── Dataset
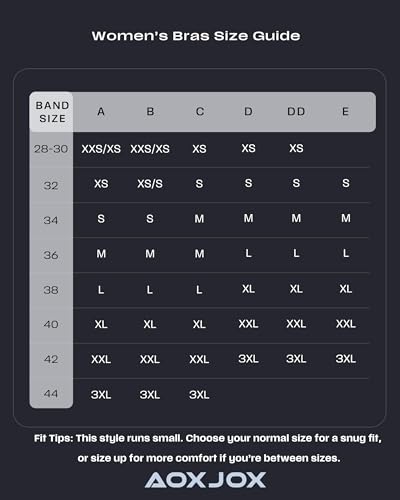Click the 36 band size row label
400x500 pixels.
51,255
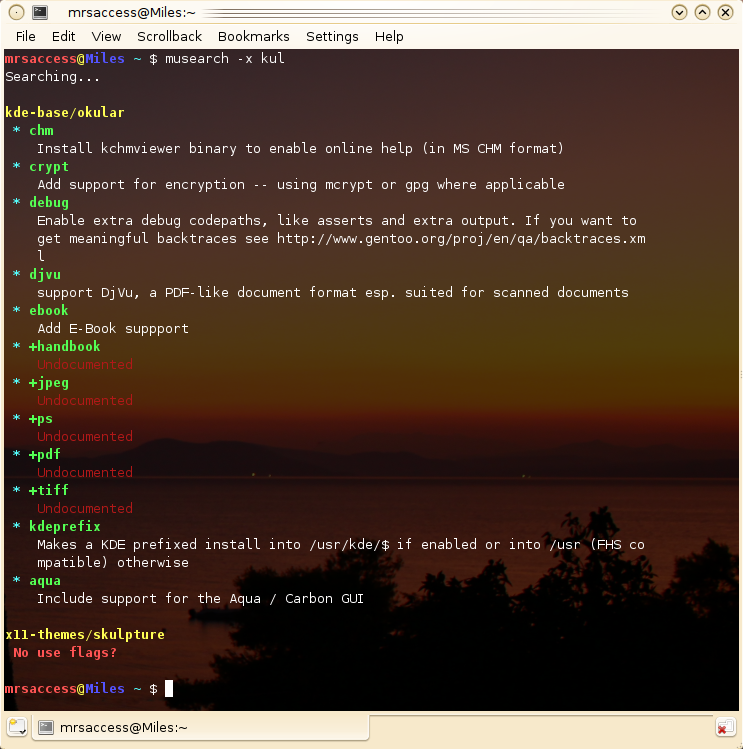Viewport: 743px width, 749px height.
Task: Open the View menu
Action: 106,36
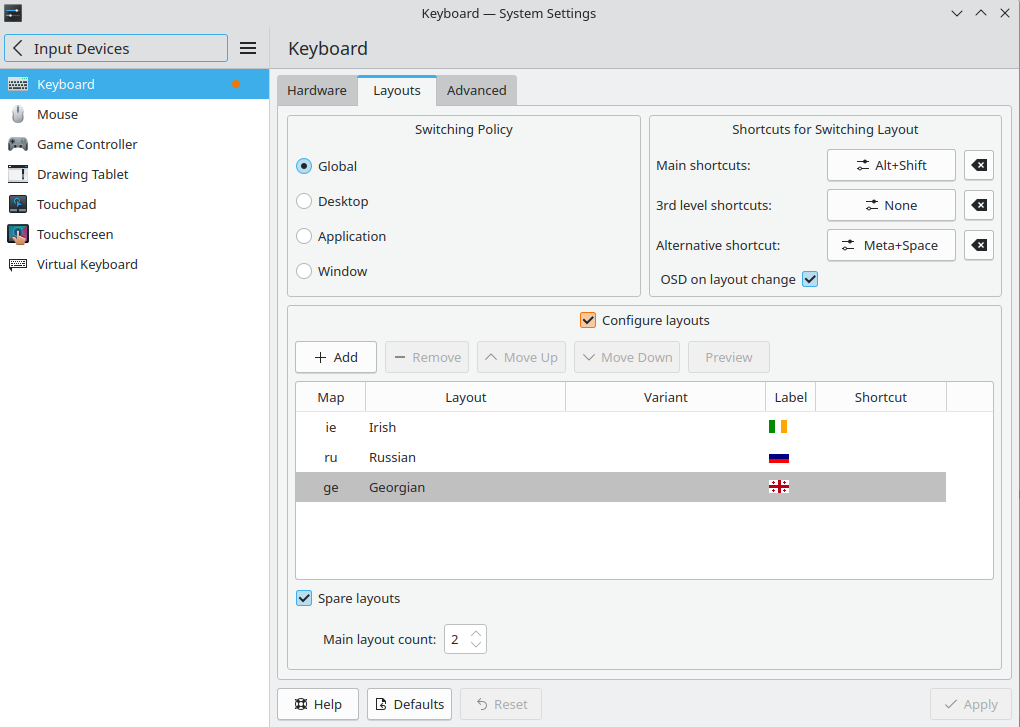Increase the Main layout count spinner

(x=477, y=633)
────
§ **Goal**: Turn these lines into a numbered list, skipping any blank lines. Leave the pictures out of your answer.

§ **Exercise solution**:
1. Click the 36 band size row label
2. 400x500 pixels.
3. 51,255
4. Viewport: 743px width, 749px height.
5. Task: Open the View menu
6. Action: 106,36
7. Increase the Main layout count spinner
8. (x=477, y=633)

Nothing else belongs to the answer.